The June 5 letter from AAFP Board Chair Glen Stream, M.D., M.B.I, was addressed to both CMS Administrator Marilyn Tavenner and HHS Inspector General Daniel Levinson; it addressed separate proposed rules from CMS and the Office of the Inspector General (OIG) that were published in the April 10 Federal Register.
In the CMS proposed rule(www.gpo.gov), the agency would "revise the exception to the physician self-referral prohibition for certain arrangements involving the donation of electronic health records items and service." Specifically, it would update an existing provision that defines the interoperability of EHR technology, remove the electronic prescribing capability requirement from the self-referral exception clause covering certain EHR arrangements, and extend the current Dec. 31, 2013, sunset date of the self-referral exception.

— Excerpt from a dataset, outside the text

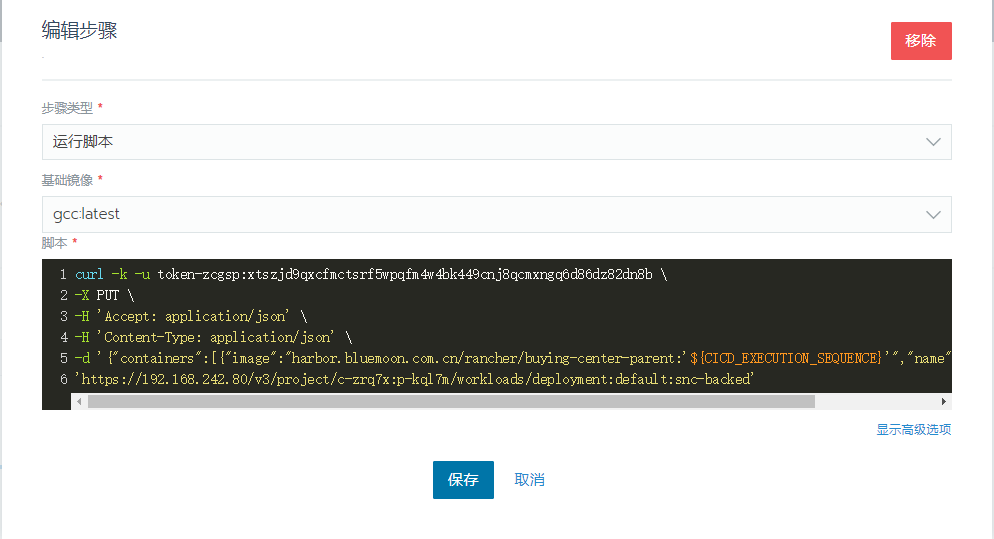Place cursor on the curl command line
The height and width of the screenshot is (539, 994).
(365, 274)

The OIG proposed rule(www.gpo.gov) would amend the current safe harbor provision by updating the clause that deems EHR software interoperable, remove the requirement from the safe harbor clause that calls for electronic prescribing capability, and extend the current sunset date of Dec. 31, 2013.

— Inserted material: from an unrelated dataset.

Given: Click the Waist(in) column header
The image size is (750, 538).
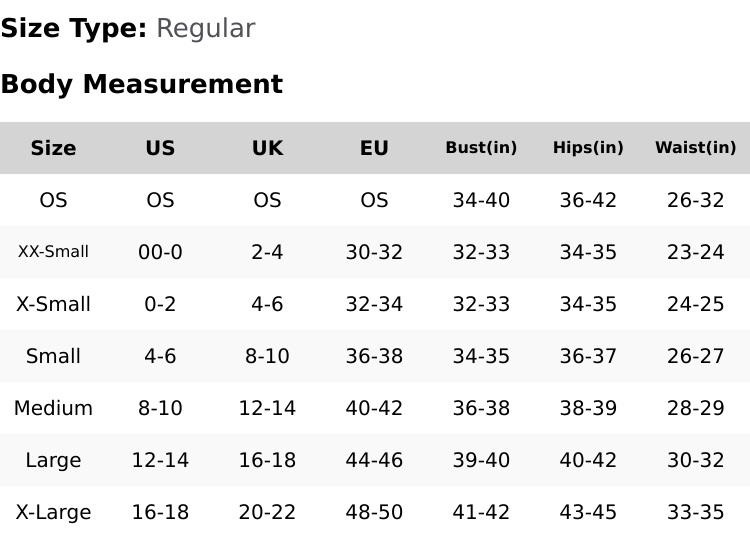Looking at the screenshot, I should click(695, 148).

According to Stream, Congress requires HHS to "promulgate regulations setting forth various 'safe harbors' to the anti-kickback statute, which would be evolving rules that would be periodically updated to reflect changing business practices and technologies in the health care industry."
"Overall, the AAFP supports the policy changes that CMS and OIG propose," said Stream. "Family physicians continue to be strong supporters of electronic health records, and the AAFP believes extending the two expiring sunset dates will further encourage medical practices to invest in the adoption of interoperable electronic health records."
Stream said the AAFP also agreed with the CMS and OIG proposals to revise EHR prescribing requirements as they relate to the rules' exception and safe harbor clauses, especially in light of CMS' electronic prescribing incentive program and the Medicare and Medicaid EHR incentive programs that reward physicians who use e-prescribing.
"We appreciate that CMS clarifies policy that allows for and encourages the donation of electronic prescribing technologies," said Stream.
However, Stream noted that the AAFP also recognizes the need for federal policy that would prevent potential improper actions by certain categories of donors. "One policy option that the AAFP would support is to exclude specific types of donors, such as laboratory companies, durable medical equipment suppliers and independent home health agencies," said Stream.
He also said the AAFP supports EHR systems capable of integrating information from multiple sources into a single system "to support the comprehensive information needs of primary care," and he called on CMS and the OIG to "finalize policies that further strengthen the use of core electronic health records features."
"Family physicians practicing in patient-centered medical homes need health information technologies that improve access, efficacy, efficiency and service for patients," said Stream.